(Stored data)

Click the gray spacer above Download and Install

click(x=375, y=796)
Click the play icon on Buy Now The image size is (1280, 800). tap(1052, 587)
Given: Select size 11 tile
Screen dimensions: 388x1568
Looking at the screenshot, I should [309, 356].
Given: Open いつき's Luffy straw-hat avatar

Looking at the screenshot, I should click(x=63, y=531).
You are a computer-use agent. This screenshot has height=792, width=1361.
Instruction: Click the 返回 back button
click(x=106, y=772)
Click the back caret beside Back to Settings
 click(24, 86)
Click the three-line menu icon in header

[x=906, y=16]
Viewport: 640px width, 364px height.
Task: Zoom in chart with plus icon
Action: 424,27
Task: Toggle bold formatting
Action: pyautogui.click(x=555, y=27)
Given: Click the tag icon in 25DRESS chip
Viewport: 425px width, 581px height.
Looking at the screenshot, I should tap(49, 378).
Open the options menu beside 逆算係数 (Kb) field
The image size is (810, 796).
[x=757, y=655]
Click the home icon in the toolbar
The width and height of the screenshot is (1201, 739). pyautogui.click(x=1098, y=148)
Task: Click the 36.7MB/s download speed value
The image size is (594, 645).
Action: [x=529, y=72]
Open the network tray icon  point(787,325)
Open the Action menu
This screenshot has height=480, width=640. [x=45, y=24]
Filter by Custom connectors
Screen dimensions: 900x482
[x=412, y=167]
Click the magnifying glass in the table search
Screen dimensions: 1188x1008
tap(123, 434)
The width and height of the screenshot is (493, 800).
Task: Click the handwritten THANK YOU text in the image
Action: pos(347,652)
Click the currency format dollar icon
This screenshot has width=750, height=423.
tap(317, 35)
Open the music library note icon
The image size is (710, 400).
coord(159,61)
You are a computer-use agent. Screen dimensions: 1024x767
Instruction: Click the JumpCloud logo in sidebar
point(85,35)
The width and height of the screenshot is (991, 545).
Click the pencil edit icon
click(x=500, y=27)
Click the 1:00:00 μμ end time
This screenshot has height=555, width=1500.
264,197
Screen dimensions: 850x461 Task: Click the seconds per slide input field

## AIM OF THE TASK
From the data above, output exactly the lines between the one containing "Screen dimensions: 900x482" and the one containing "You are a computer-use agent. Screen", counting both of them.

## RESULT FOR THIS TASK
Screen dimensions: 900x482
[x=412, y=167]
Click the magnifying glass in the table search
Screen dimensions: 1188x1008
tap(123, 434)
The width and height of the screenshot is (493, 800).
Task: Click the handwritten THANK YOU text in the image
Action: pos(347,652)
Click the currency format dollar icon
This screenshot has width=750, height=423.
tap(317, 35)
Open the music library note icon
The image size is (710, 400).
coord(159,61)
You are a computer-use agent. Screen dimensions: 1024x767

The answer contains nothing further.